**Action item**. As the answer, give every line of the records that includes the word "Task".

**Dataset records**.
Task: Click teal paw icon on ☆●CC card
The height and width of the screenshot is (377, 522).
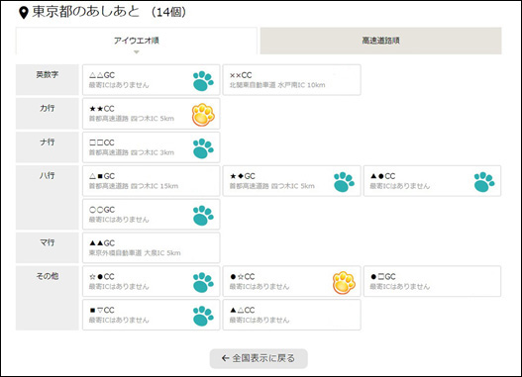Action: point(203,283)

--

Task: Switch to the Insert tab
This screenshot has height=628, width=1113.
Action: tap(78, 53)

==

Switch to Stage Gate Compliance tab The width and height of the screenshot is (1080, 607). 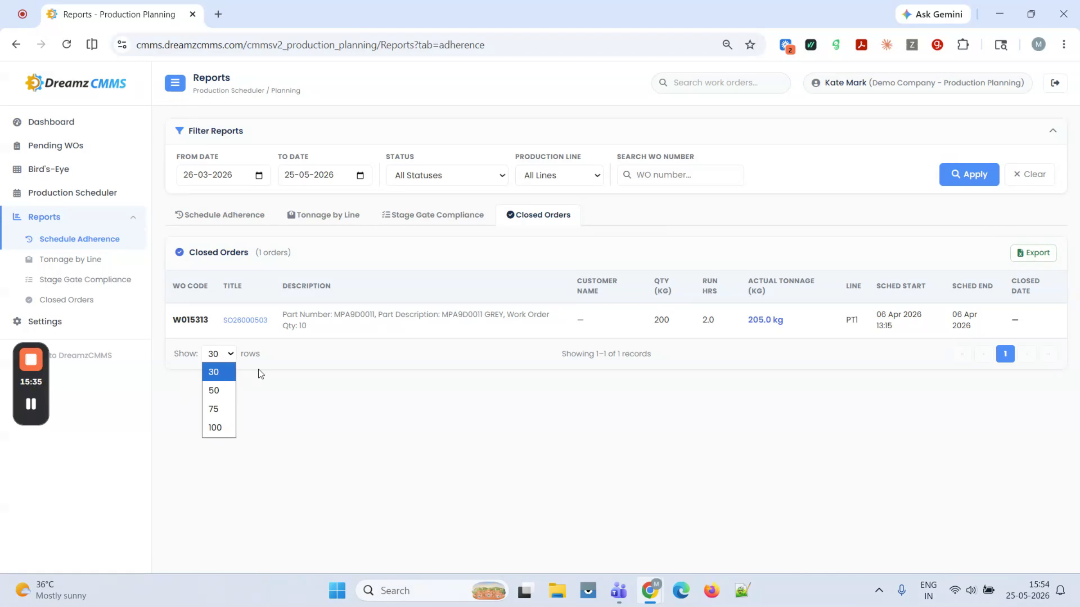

**Answer**.
Task: Click teal paw icon on ☆●CC card
Task: Switch to the Insert tab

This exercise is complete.